Wheel appeal: Victoria’s tiny cart vendors
First came the food trucks, now bespoke tiny carts are new kids on the foodie block.
When the director of a busy Melbourne public relations agency made a batch of peanut brittle for her family at Christmas a few years back, she never thought it would be the start of a business venture.
Greta Donaldson now travels throughout central Victoria selling the sweet-tasting brittle from a cart she had custom-built in Italy.
“The brittle was a hit and the more I made, the more people told me I had to start selling it,” Greta says. She returned to her home town of Bendigo in 2015 and launched Bendigo Brittle the next year.
It went crazy. I knew people would love the brittle, but the cart just attracted so much attention.
“There is so much nostalgia around peanut brittle. People remember their mothers making it or their aunts ... and I just felt there was no other way to sell it than from a cart.”
When she traded at her first market in Bendigo on Australia Day 2016, she knew she was on to something. “It went crazy. I knew people would love the brittle, but the cart just attracted so much attention. It was beyond anything I’d anticipated,” Greta says.
She continues to run her public relations business from Bendigo and is among a growing number of Victorians operating mobile food and catering businesses from tiny carts, following the food truck craze which started in Victoria around 2010 and continues to thrive.
Andrew Webber from Carts Australia first came across food carts while on a trip to the US in the mid-’80s, but he says the inspiration for many of the carts he makes today comes from Europe.
“On the back of the trend for food trucks, we are now seeing people looking at other smaller and more affordable alternatives,” Andrew says. “Carts also allow people to trade at indoor events and the like, so can be a better option.”
Andrew says prices for a basic cart start at around $7000 and can reach $26,000 for a larger one with a hand basin and refrigeration. A food truck can cost between $100,000 and $200,000.
I wanted something I could get inside buildings and through doorways.
Geelong’s David Browning, who runs Mr B Coffee – a pop-up coffee, espresso martini and dessert cart – launched the business from a trailer in 2015.
“I wanted something I could get inside buildings and through doorways,” David says. His sleek cart is now popular at corporate functions, weddings and public events.
David, who previously worked as a barista and runs Geelong cafe A Spot For Joe, had a friend make the cart. “Clients book us because the cart looks so good. Even three years down the track, people are like, ‘Wow, that’s so cool’.”
Mornington chef Leanne Farrell, who runs Luvlee Gourmet Ice Cream out of a retro-inspired, second-hand cart that cost $7000, agrees the visual appeal of a cart is key. “My inspiration came from those cute little Italian gelato bikes, but I didn’t want to have to pedal it around myself,” she says.

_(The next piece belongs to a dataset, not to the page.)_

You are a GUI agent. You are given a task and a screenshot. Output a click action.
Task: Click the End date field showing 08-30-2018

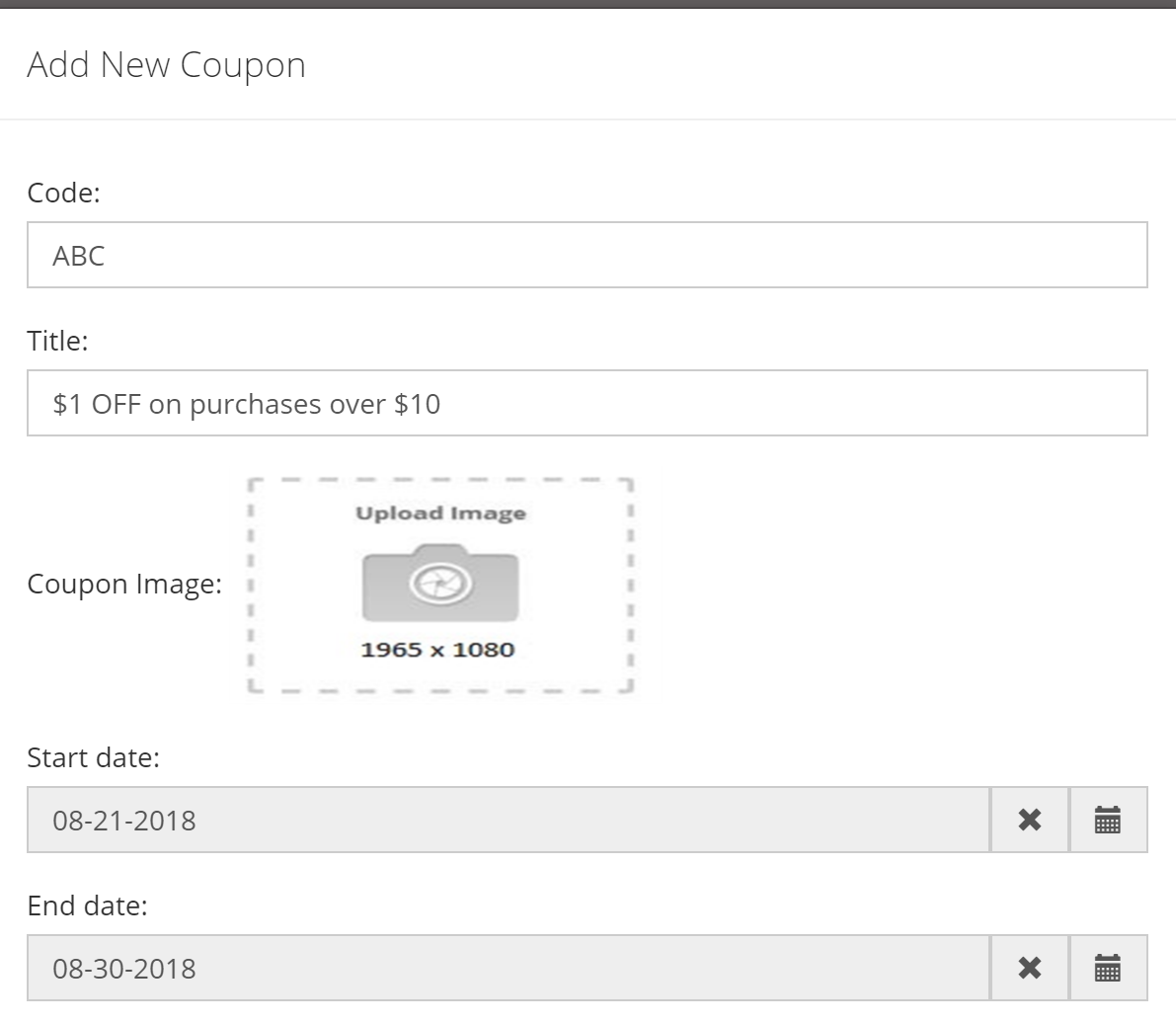(x=508, y=968)
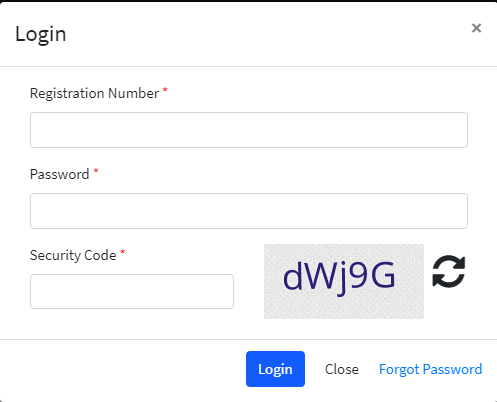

Jan Palamara and her husband Rob first toyed with the idea of launching a mobile beverage business while travelling around the UK last year. “I kept seeing these cute little prosecco vans and I just thought they were fantastic,” Jan says. “When I came home I did a bit of research and came across The Little Bar Cart.”
We love seeing people’s reactions to the cart.

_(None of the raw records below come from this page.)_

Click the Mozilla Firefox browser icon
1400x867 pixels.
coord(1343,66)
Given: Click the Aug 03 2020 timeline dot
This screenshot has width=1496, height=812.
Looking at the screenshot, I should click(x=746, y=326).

The Little Bar Cart originated in Perth and is a mobile bar custom-built to look like a classic vintage car. Jan and Rob are the business’s first Melbourne licensees.
“Rob and I are both in our mid-50s and were looking to do something a little bit different,” says Jan, who also works as an executive assistant. “We love being able to provide that old-fashioned style of customer service and I think, most of all, we love seeing people’s reactions to the cart. They fall in love with it. Just like I did.”